PHE should be involved in advertising the new system of 'integration' including a POSTER campaign.
There are many 'strands' to 'integration' currently it comes down to education, training, and knowledge on your Rights;
Who within an 'integrated' Health & Social Care will inform you of Welfare Benefits, Personal Budget, Direct Payment. PIP, ESA, many Patients have no idea of their entitlements and how to apply.
Independent Well Trained Advocates should be included in the Process of 'Integration' and your entitlements.
I am concerned with the shortage of GPs and Social Workers, and how difficult it is to get an Appointment.

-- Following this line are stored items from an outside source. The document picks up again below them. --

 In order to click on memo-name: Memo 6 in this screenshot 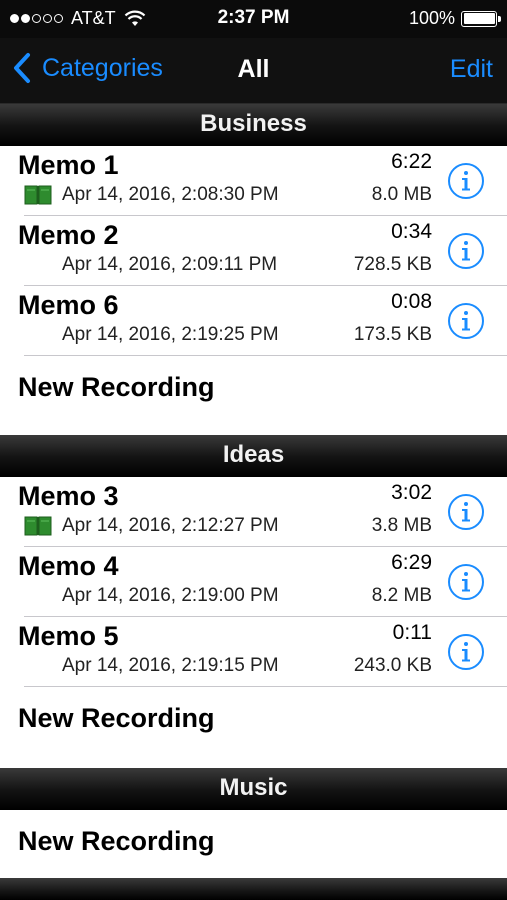, I will do `click(68, 305)`.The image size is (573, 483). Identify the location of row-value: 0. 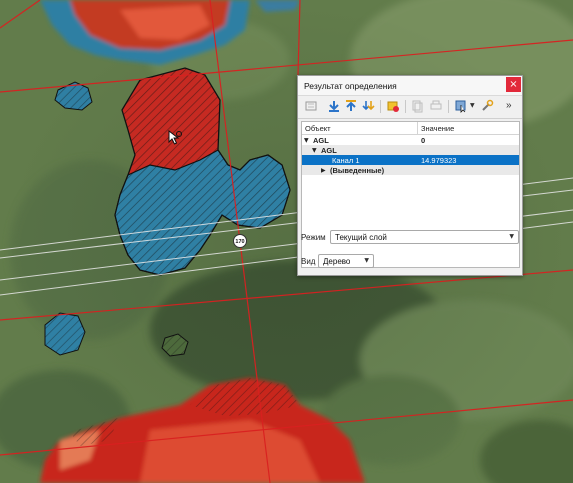
(424, 140). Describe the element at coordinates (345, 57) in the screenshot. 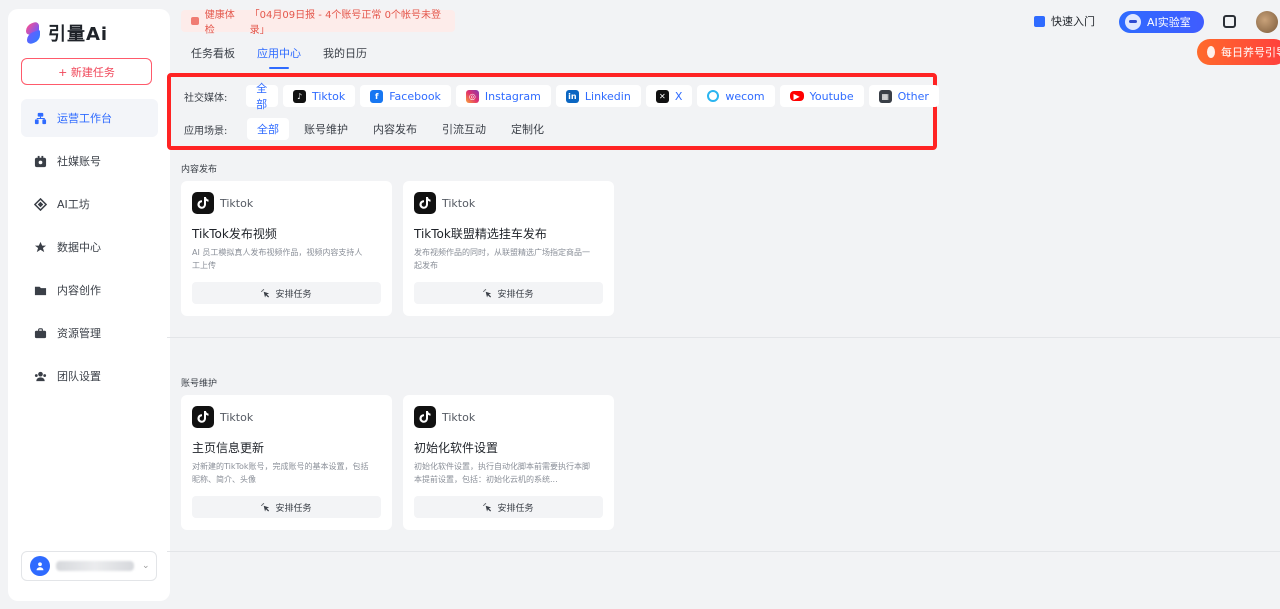

I see `tab-my-calendar: 我的日历` at that location.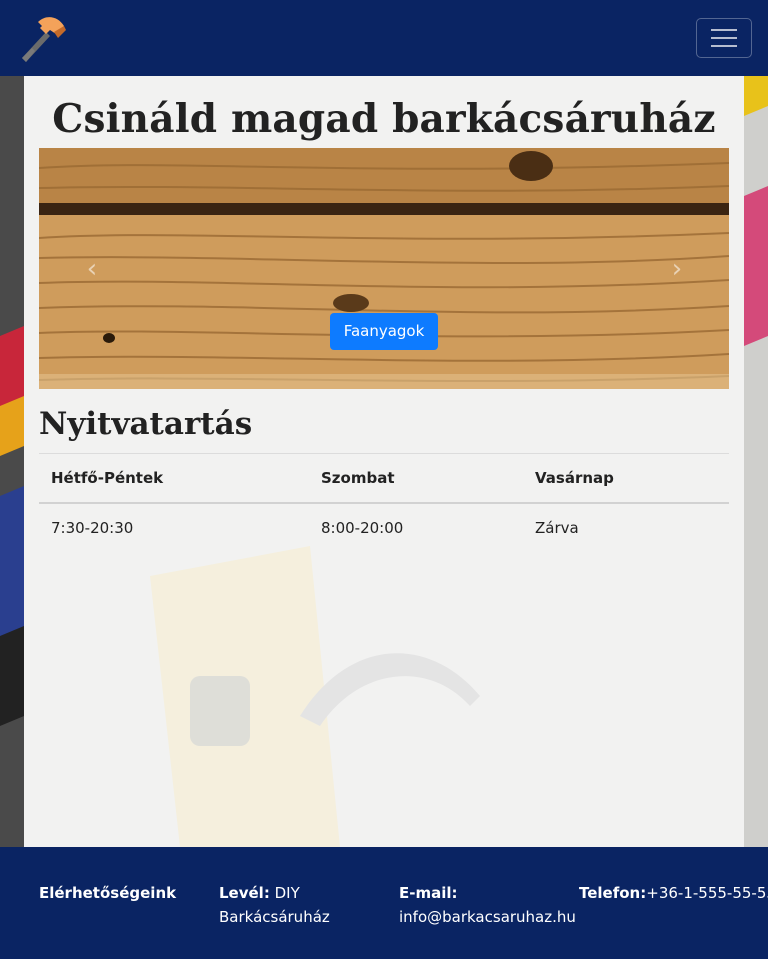  What do you see at coordinates (488, 905) in the screenshot?
I see `footer-email: E-mail: info@barkacsaruhaz.hu` at bounding box center [488, 905].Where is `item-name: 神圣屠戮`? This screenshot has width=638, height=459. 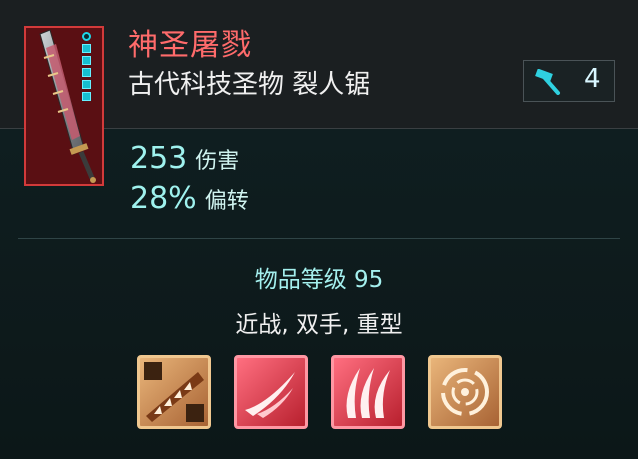 item-name: 神圣屠戮 is located at coordinates (190, 46). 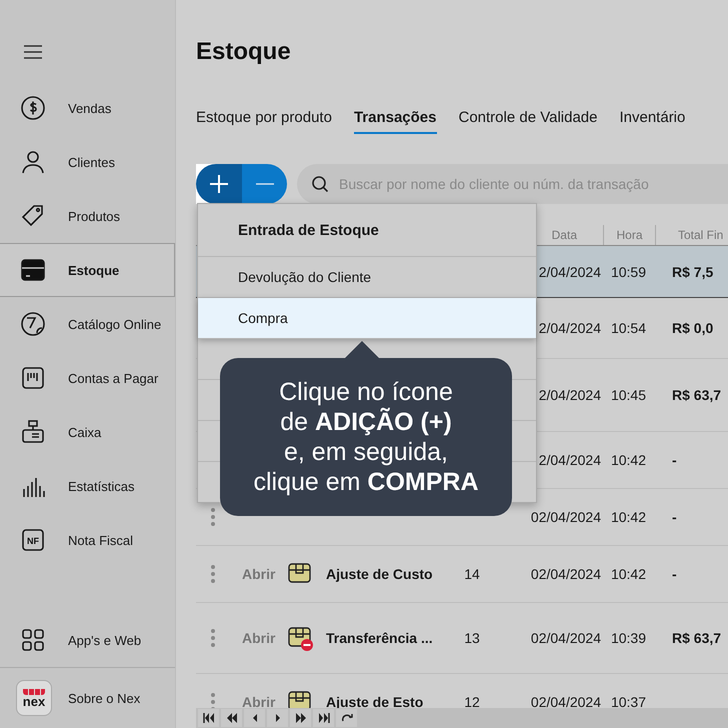 I want to click on globe-icon, so click(x=33, y=324).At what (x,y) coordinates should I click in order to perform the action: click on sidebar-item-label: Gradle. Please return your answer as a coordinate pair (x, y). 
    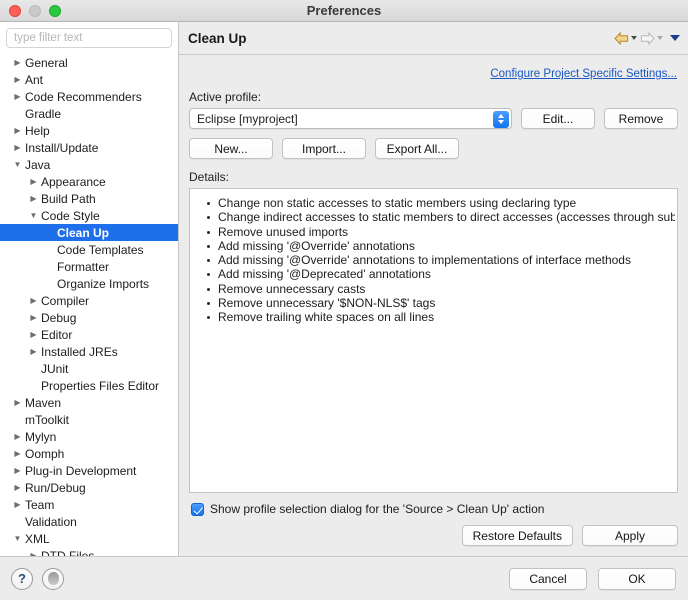
    Looking at the image, I should click on (44, 114).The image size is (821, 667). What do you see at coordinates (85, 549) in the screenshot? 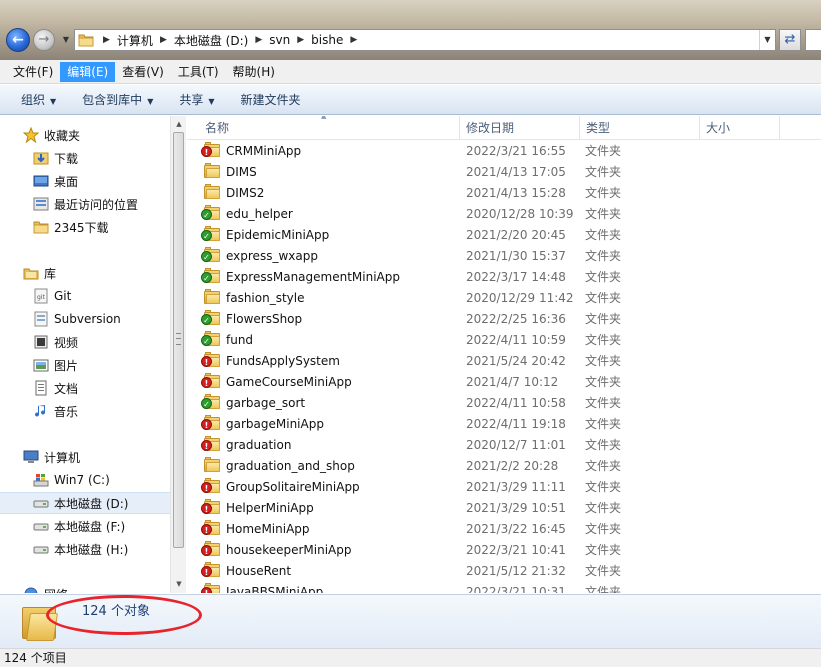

What still isn't clear is how this interface happens between NHS and councils. this is the interface for social care. If you don't provide more funding to councils nothing will change.
The pandemic has caused huge financial damage to local councils, this will (and is) leading to huge cuts in care packages. Lest we forget: the average 'full time care package' is 2 and 1/2 hours - for 4 visits in a day. A carer will receive approx £9.50 an hour - if they are lucky. Care packages mean that carers are often not working 'full' hours, and will receive token travel payments. In my own experience - if I have to pay for parking- I can be earning as little as £3.20 an hour. I have had schedules where I am meant to be at the next client 15 minutes before the leaving the person I am attending to, with no travel time allowed in between.
Spending huge amounts of money re-organising the NHS without really addressing the issues with the funding to Councils will do nothing for Social Care- and social care is almost completely privatised. the work force of Social Care is larger than that of the NHS and your mentions of it are derisory.
I would like to see some focus on how you see the ICS impacting on the implementation of the Liberty Protection Safeguards and is there any focus that professionals should be giving to it, in terms of publicity, in also providing information to the general public, which wasn't really evident in the implementation of the Mental Capacity Act when it first came fully into force in October 2007.
How do you envisage this taking place in an ideal world?